I'm thinking that I can easily do multiple FS ops in one transaction with some careful structuring of the journal.
The only problem with this is the old problem of journal size. Unlike a normal journaled FS, with user transactions, we may be dealing with a lot more data in many transactions and a static log size may be a bad thing (and severely limit the size of transactions that are possible).
I'm thinking that having an expandable log (perhaps a linked-list kind of approach) could be quite useful. In memory, we'll probably need another data structure to have things remotely efficient (esp if we want to know where to write additional log entries).
This could also be nice performance wise as we only have to lock one of these when doing operations on the log.
I've also been thinking about weird things like delayed index updates. That is, you update a file (or attributes) and it doesn't update the index pointing to it on disk until it is conveinient for it to do so.
I'm trying to write up what has been discussed regarding my hons project.
Got a meeting penciled in for monday morning.
Should be good.
But I have to get all these ideas that have been in my head down on paper, and all the reasoning behind them.
Finally got LaTeX on my laptop. Not from DarwinPorts though :( Got it from some i-installer program that I guy did. It works, I'm happy.
Otherwise titled: A day of reading about Filesystems.
I'm managing to continually find stuff I haven't already read. I think this is a good thing. I'm clearly now going to have to do some more research into how RDMBS do things.
The idea of Snapshots sound interesting, and may prove an interesting way to help avoid having to do journalling. I've been thinking that journalling could be a real issue if we allow large transations, so maybe a snapshot like idea could be good. Although, this could limit the number of transactions we work on concurrently if it's implemented the WAFL way.
So looking at how RDBMS do concurrent transactions would be useful. I guess we do have the advantage of having PostgreSQL and MySQL code to peer at but I do hope there are some nice papers out there to read :)
I've collected a large array of useful papers to read. I'm going to try and wade through them sometime soon, but will have to do more coursework soon.
I'm thinking tomorrow might contain a bit of coursework - need to do more POVRAY/OpenGL stuff as well as study more of the Pattern Recognition stuff. Oh, and look at the Info Security assignment & exercise for this week.
hmmm... this is a casually tricky one.... i've got some ideas and thoughts down, going to mail off the PDF to Ron and Carlo and see what they think.

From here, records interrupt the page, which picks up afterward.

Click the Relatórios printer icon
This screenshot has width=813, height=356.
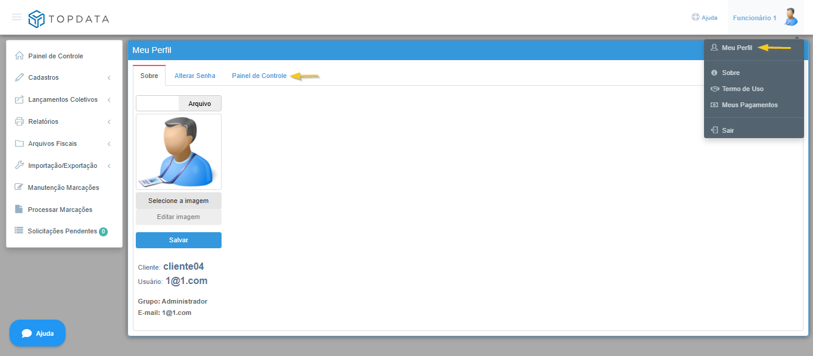pyautogui.click(x=19, y=121)
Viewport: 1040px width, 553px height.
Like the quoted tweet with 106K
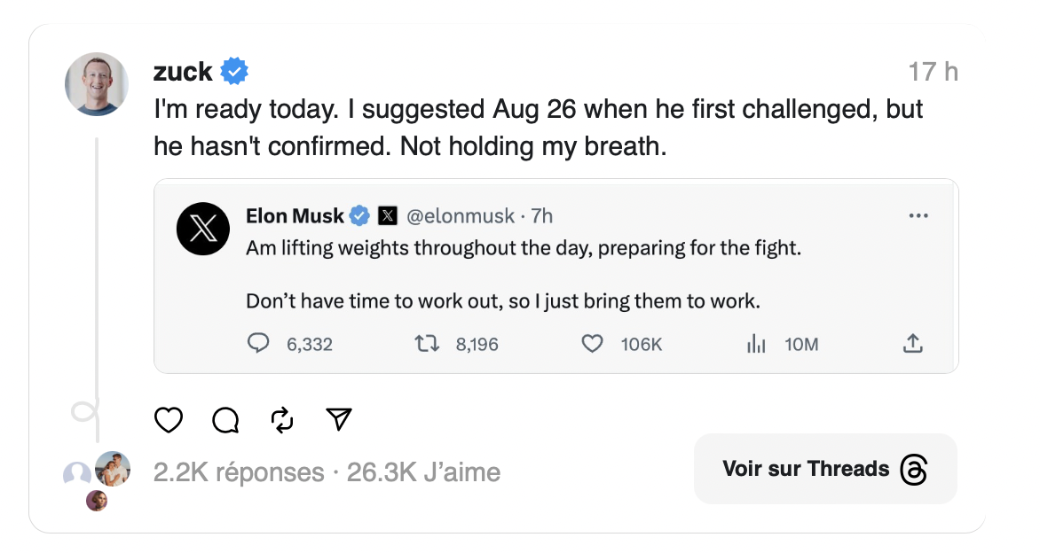[592, 344]
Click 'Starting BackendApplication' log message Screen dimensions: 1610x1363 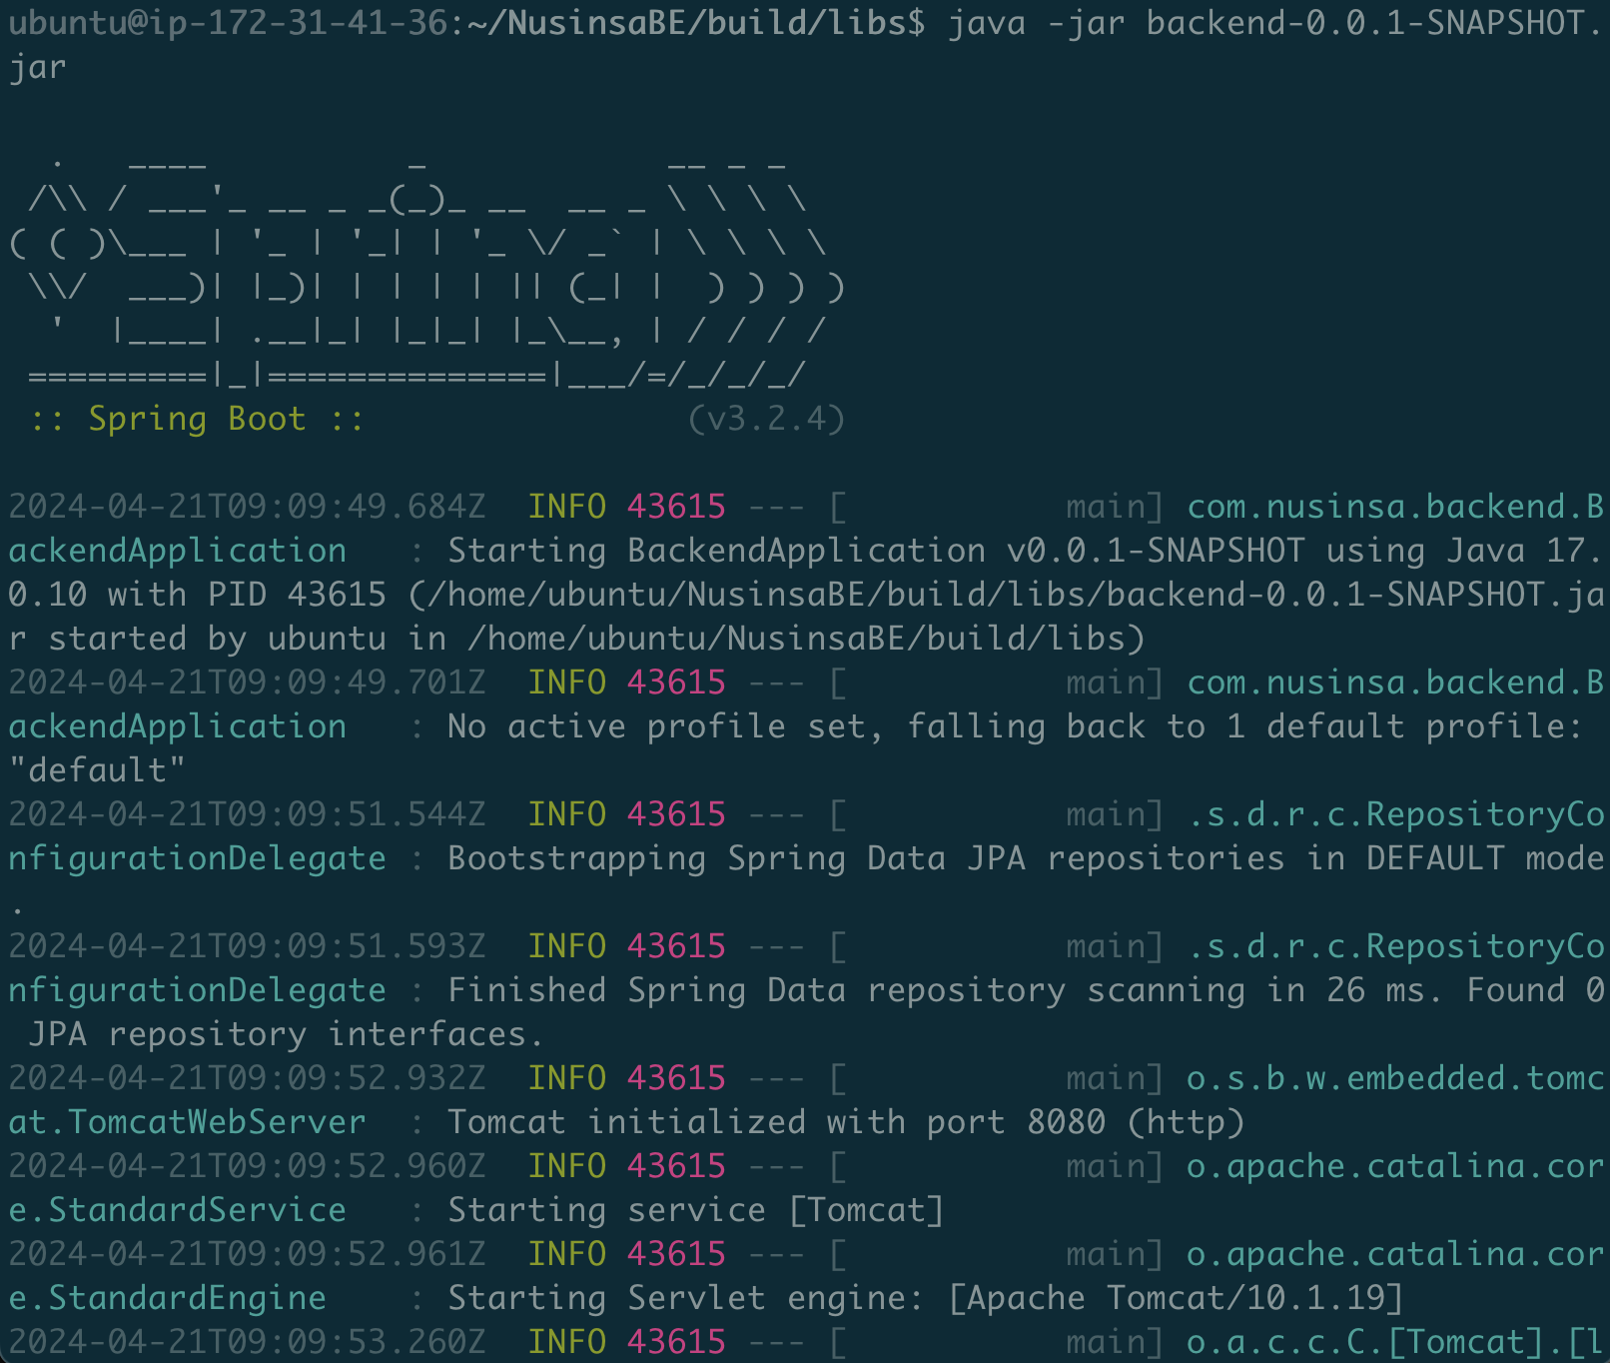click(x=716, y=551)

1/2 actual information and aims for the project
1/2 just ramblings on topics of data storage.
hmmm.....
Linux:
- transactions on UNIX filesystems
- versioning in UNIX VFS environment
- extending UNIX FS model to accommodate advanced DB like features
Walnut:
- transactions
Multivolume disks?
- uid object migration in distributed environment
- have a distributed volume (e.g. lab scenario, all lab machines have same 'volume' mounted and sync of primary machine)
Snapshots for all versions?
- each version would require > 1 block
i.e. 10 mods of 10 bytes to 1 block would require >= 10 extra blocks
hmm... has to be better way in this scenario....
B+Tree of unique ids (seperate from walnut object IDs).
B+Trees sorted by size and location (a-la XFS) provides:
- ability to allocate large/small objects efficiently (size)
- ability to allocate blocks near existing objects (e.g. for object expansion) by using the location B+Tree
B+Trees are good, therefor use them.
Split up into allocation groups (a-la XFS and BFS). Allows more parallel operation as different threads can work on different allocation groups (during updating).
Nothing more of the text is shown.